In the piece about Elena Kagan, what job did Kagan hold when she altered the obstetricians' statement?

[Text shown Boundary: Start]

Fourteen years ago, to protect President Clinton’s position on partial-birth abortions, Elena Kagan doctored a statement by the American College of Obstetricians and Gynecologists. Conservatives think this should disqualify her from the Supreme Court. They understate the scandal. It isn’t Kagan we should worry about. It’s the whole judiciary.
Kagan, who was then an associate White House counsel, was doing her job: advancing the president’s interests. The real culprit was ACOG, which adopted Kagan’s spin without acknowledgment. But the larger problem is the credence subsequently given to ACOG’s statement by courts, including the Supreme Court. Judges have put too much faith in statements from scientific organizations. This credulity must stop.

[Text shown Boundary: End]
[Material shown Boundary: Start]

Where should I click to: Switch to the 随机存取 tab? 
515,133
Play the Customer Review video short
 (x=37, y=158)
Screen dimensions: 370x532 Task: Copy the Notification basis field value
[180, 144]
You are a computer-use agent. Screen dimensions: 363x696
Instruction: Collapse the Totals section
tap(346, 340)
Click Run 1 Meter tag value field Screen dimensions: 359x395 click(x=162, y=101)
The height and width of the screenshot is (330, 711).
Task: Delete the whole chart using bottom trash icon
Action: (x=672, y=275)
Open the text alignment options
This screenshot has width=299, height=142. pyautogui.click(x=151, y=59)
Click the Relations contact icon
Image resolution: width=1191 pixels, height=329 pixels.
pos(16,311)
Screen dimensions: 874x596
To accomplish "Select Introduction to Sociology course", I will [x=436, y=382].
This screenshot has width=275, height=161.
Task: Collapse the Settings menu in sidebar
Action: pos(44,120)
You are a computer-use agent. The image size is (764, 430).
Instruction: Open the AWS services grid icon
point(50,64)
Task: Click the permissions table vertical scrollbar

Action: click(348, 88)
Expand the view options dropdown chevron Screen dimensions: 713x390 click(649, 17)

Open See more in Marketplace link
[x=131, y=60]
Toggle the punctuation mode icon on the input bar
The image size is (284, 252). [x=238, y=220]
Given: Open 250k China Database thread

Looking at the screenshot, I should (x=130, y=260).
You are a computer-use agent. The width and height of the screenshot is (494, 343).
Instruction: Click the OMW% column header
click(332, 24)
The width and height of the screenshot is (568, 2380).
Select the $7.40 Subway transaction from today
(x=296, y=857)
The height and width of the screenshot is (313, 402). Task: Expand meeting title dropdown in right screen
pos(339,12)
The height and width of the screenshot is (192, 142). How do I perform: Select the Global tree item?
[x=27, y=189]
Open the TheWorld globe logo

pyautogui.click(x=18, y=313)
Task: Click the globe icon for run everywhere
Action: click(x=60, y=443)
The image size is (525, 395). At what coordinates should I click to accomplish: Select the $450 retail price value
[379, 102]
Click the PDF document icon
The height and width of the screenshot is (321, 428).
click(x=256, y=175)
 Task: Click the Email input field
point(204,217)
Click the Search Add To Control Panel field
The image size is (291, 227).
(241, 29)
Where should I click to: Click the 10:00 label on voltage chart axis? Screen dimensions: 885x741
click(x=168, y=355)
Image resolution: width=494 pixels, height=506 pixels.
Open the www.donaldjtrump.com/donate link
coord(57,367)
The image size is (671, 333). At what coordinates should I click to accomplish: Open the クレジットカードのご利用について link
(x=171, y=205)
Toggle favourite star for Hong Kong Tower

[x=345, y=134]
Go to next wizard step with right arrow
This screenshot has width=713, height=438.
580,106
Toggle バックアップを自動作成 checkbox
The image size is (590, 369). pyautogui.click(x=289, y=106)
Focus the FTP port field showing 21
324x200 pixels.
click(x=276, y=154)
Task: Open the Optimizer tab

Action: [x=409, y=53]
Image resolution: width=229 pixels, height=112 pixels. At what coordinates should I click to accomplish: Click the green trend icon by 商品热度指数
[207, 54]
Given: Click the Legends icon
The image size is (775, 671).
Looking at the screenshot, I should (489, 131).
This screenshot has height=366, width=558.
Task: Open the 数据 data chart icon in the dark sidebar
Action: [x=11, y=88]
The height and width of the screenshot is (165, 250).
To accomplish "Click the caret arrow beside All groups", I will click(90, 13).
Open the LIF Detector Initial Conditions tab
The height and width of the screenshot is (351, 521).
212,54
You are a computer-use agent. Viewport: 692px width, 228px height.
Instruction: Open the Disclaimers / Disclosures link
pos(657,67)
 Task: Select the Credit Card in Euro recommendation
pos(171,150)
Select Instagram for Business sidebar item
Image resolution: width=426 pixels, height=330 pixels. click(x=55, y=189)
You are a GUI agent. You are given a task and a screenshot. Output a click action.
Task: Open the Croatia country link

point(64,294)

[Material shown Boundary: End]

**Solution below**
Associate White House counsel.